Slide View : Parallel Computer Architecture and Programming : 15-418/618 Spring 2016

Perf Optimization I: Work Distribution and Scheduling

Previous | Next --- Slide 10 of 64

c0d3r

If we knew additional information about test_primality, we could potentially distribute tasks in a smarter way.

For example, if we knew that larger ints took test_primality more time (in general), we could sort x in decreasing order before the loop. This is like implementing a sorted greedy job scheduler.

althalus

@c0d3r, wouldn't that make it semi-static again since the program is unable to recognize at runtime that larger ints take longer? And also, someone mentioned that we could randomize the array and statically partition it to have a more even cost for each core.

msfernan

Professor Kayvon mentioned in class that ISPC was an example of dynamic task assignment.

Therefore in assignment 1 in mandelbrot ispc with tasks, the work (in this case the computation of a pixel in the Mandelbrot set) was assigned to tasks that were executed on all the cores of the processor.

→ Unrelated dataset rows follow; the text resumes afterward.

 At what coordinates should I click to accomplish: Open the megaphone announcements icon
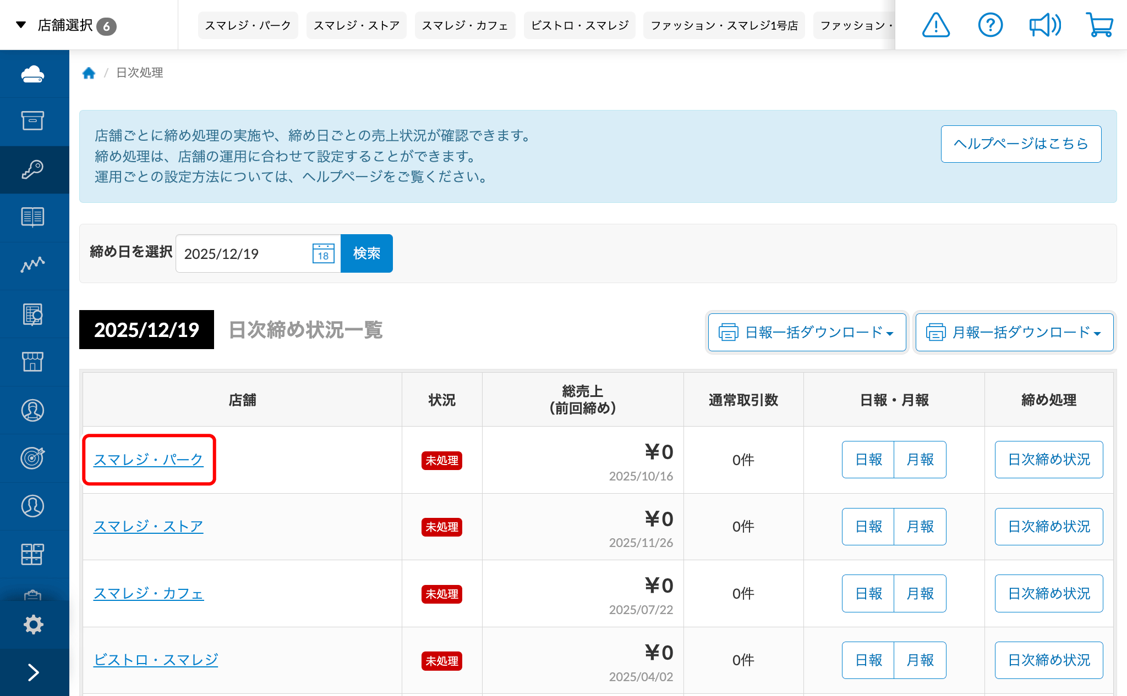point(1044,25)
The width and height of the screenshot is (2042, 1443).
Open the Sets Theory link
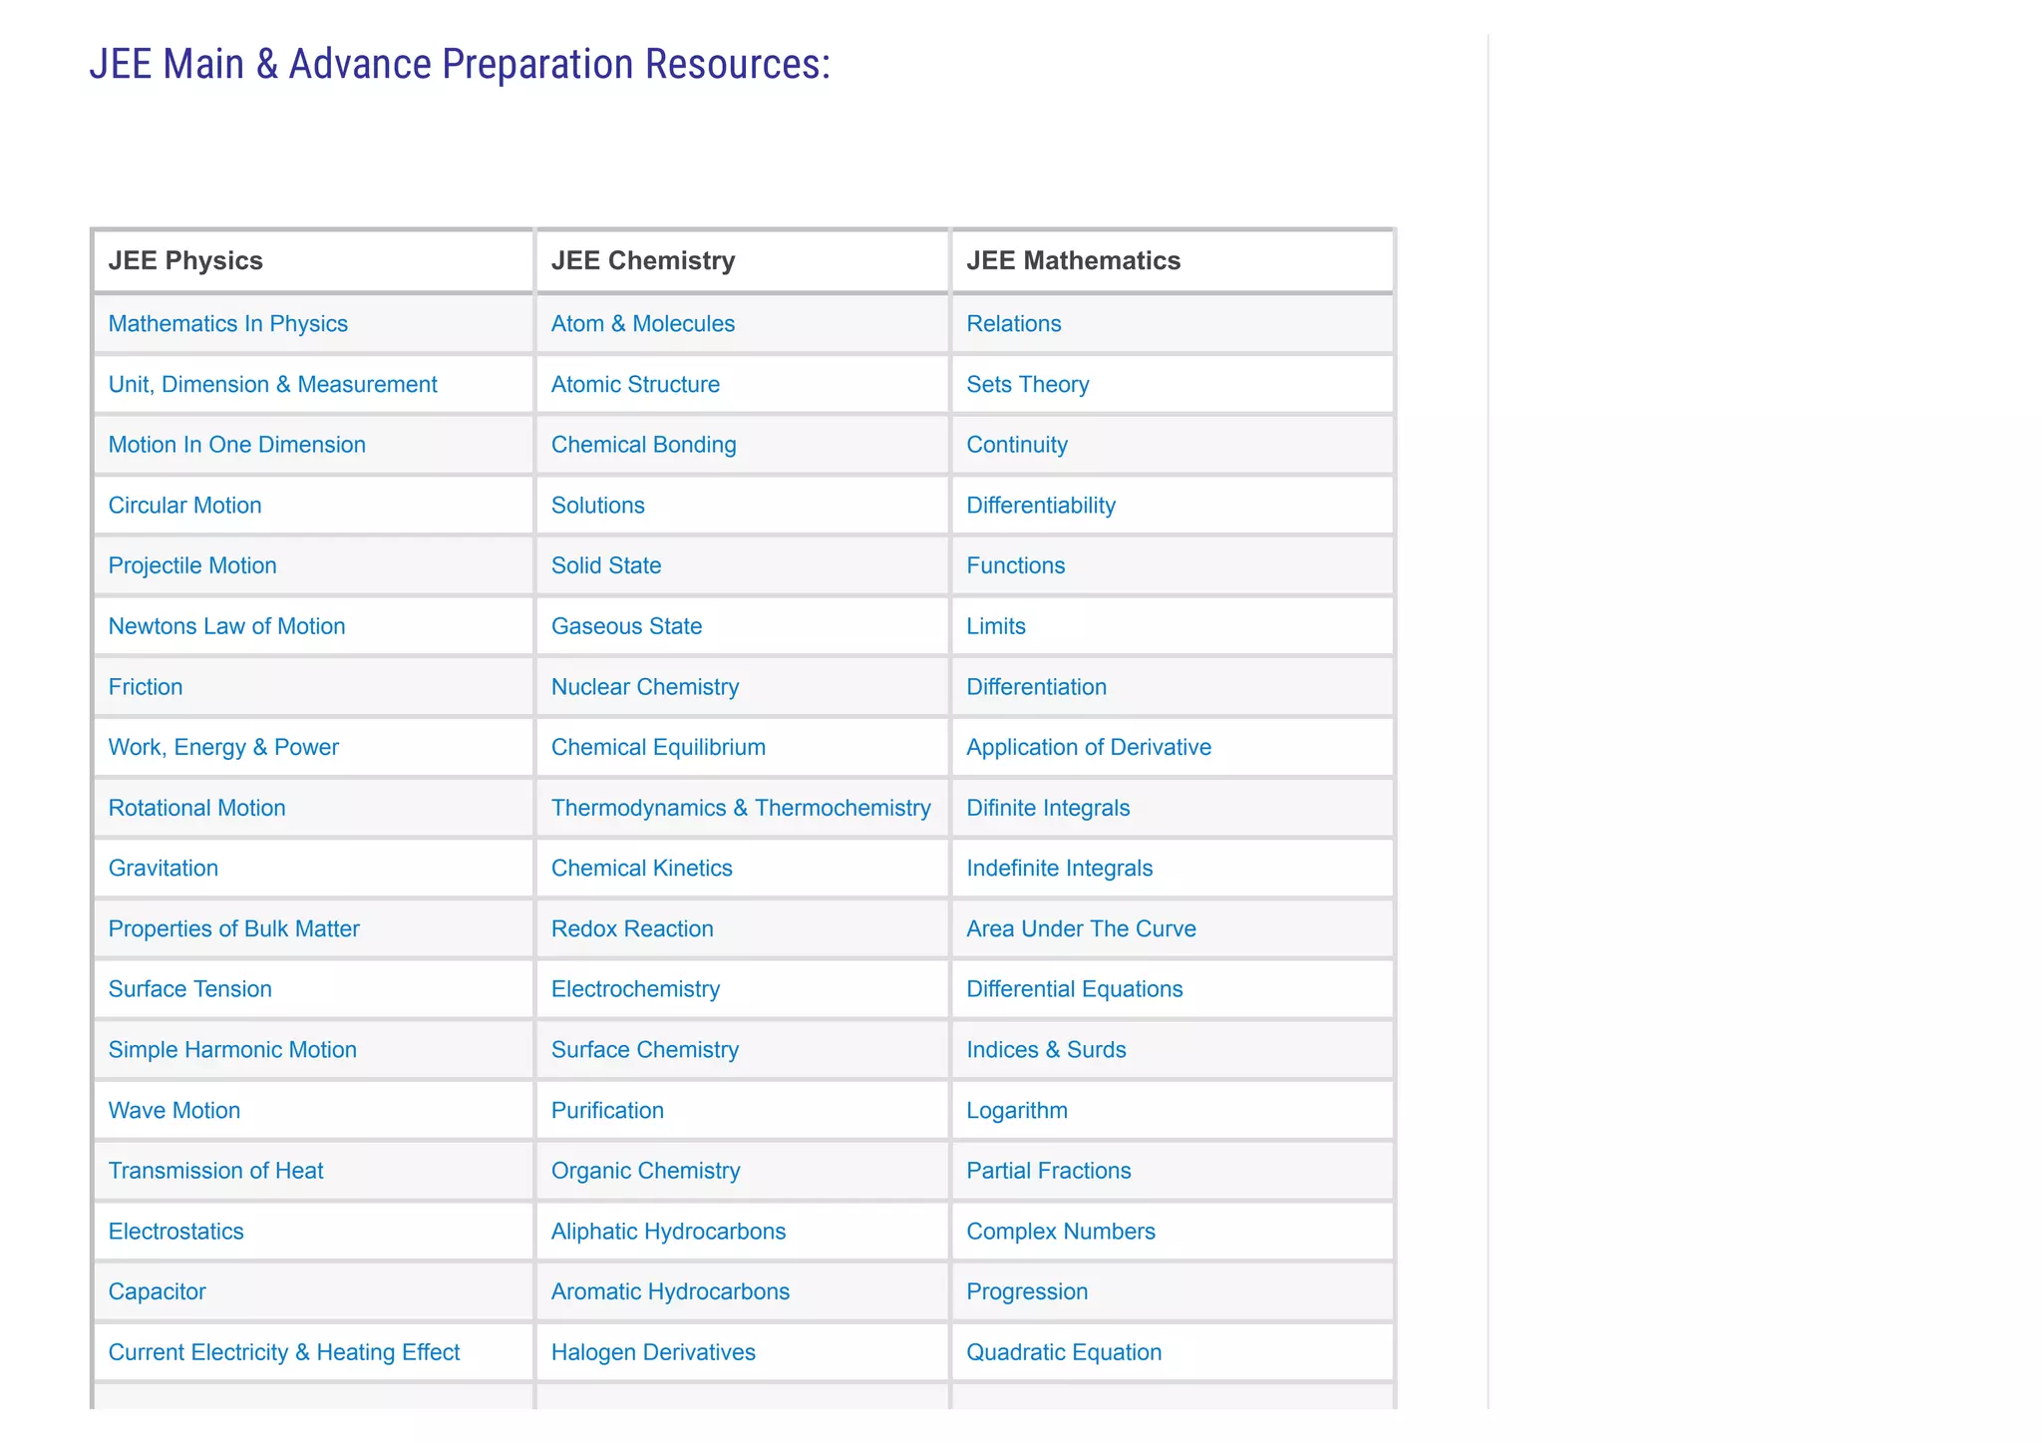[x=1027, y=385]
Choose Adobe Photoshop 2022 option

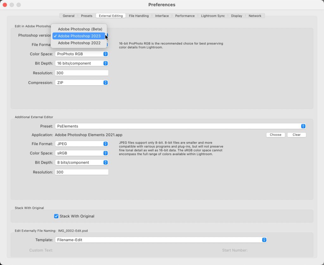click(79, 43)
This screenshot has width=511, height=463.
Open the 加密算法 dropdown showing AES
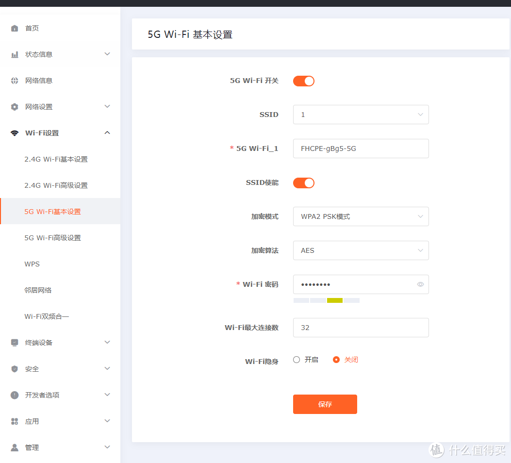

In the first part of assignment 1 in mandelbrot-thread, the work (in this case the row-wise computation of the pixels in the mandelbrot set) was assigned to pthreads statically (before runtime by you the programmer). Each pthread was executed on a different core.

yangwu

since all tasks in CUDA go through scheduler first, my feel is all tasks are scheduled 'dynamically', the real static part comes from how you decompose the job

Richard

In the example in this slide, the strategy for dynamic scheduling is actually using a work queue (but not distributed queues in the following slides).

I'm wondering: as a programmer, how I can choose the strategy. Is it via using programming tricks like above? Or are there interfaces where I can directly tell operating system which strategy I want?

xx420y0los4wGxx

@Richard I'm not sure if you're asking about the decision to use dynamic vs static, or the implementation, but we can see in OpenMP an example of the latter.

In terms of decision, the way I think of it is this. Within dynamic each task comes from some kind of structure and accessing that structure has some inherent overhead. The decision depends on if this overhead outweighs the cost of a couple threads having unbalanced assignment.